One of the things that I do to stave off existential dread in general is to think about the the adaptability and the resilience of people who work in the sex industry. Things have been bad before, and things have been different flavors of bad, but what I’ve found is that people in the sex industry, sex workers, and people who work in the underground are used to having their main channels of expression or of livelihood taken away from them. This is just the most current iteration, but there will always be a pivot. So that gives me hope; like, the systems don’t give me hope, but the people who are building community and working on skill sharing and learning about cybersecurity or whatever—all of that kind of stuff gives me hope.

What does it feel like to be addressing sex work and the sex industry in a literary format?

When I was on submission, there were questions from a number of different publishers about the cultural value of the book. There were situations where, say, an editor was really interested but the person who is heading up the press or something like that didn’t find the book highbrow enough to be published under their name. So there is a sense of having to negotiate respectability in the literary world that feels very different from performance. I didn’t realize that there can be a lot of prudishness in publishing, so I was on submission for a year and a half, which was a very, very long and painful time. But I knew there was a home for it, and I found an amazing editor and a great press. Still, there was a sense of: How much do I need to argue for the importance of the book versus how much can it exist on its own merits?

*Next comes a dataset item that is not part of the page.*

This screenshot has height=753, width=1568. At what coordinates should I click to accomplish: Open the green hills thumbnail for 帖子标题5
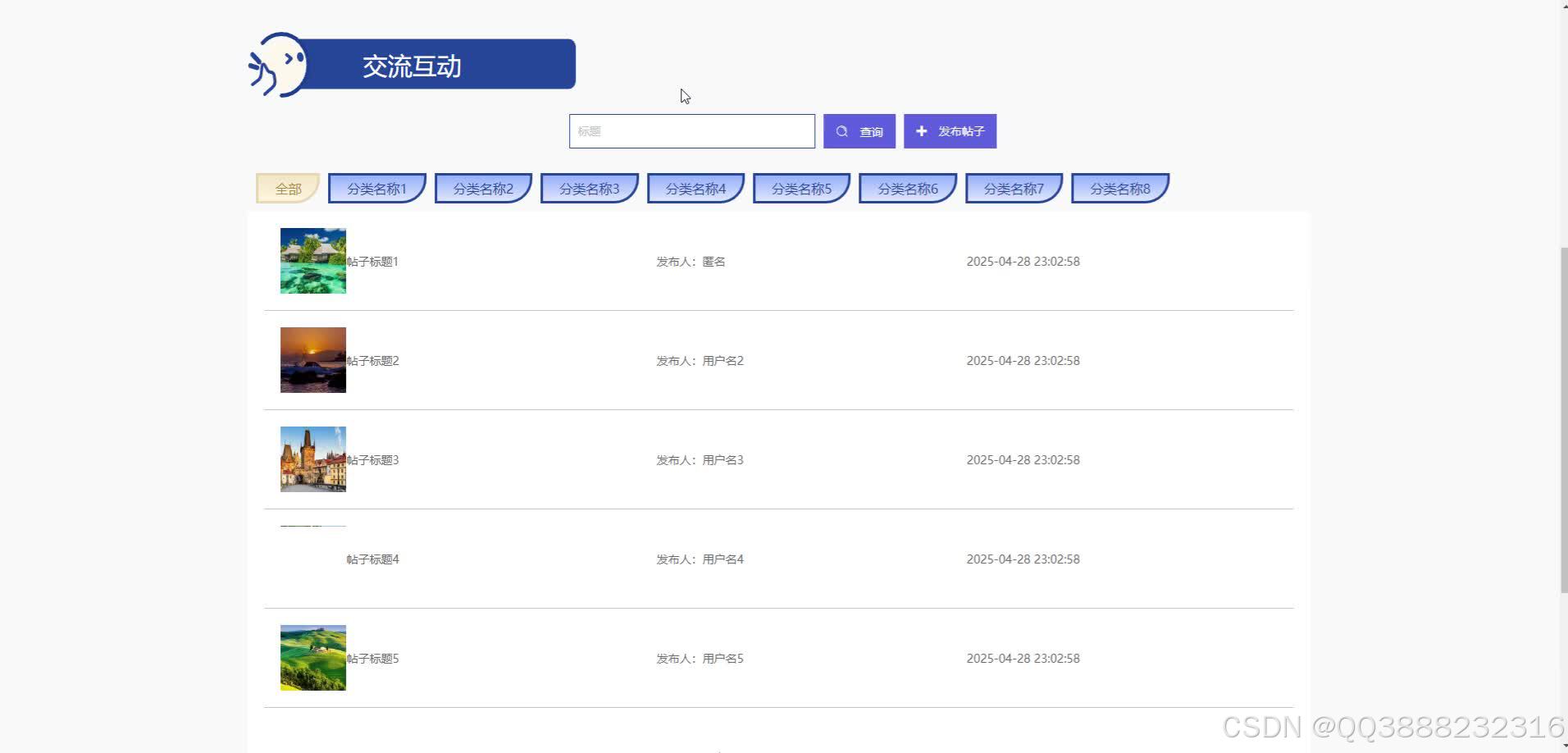(x=313, y=658)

How did you prime yourself to write about some of the more difficult experiences in the book?

It was really important for me to ensure that anything published in the book was something that I’d already processed in other ways, like with my therapist or in private journals. If I could write it all down as a story, it’s because I had sufficient distance [to process] and integrate the parts that were meaningful to me, enough to tell somebody else about it. Events in my life that haven’t been digested through my sort of four ruminant stomachs are not in the book, so I didn’t actually have a difficult time writing about things that were very unpleasant or difficult that had happened in my life. Other things I had written that felt too close to my chest or that I was too protective about, my editor was like, “Are you ready to talk about this?” In terms of self-care, I was writing a lot during 2021, so still pretty locked-down pandemic times. My self-care game was trash, but writing gave me something to do and look forward to and work on, and it ended up actually sort of being a recursive self-care strategy. It really offered me a lot.

This conversation has been edited and condensed.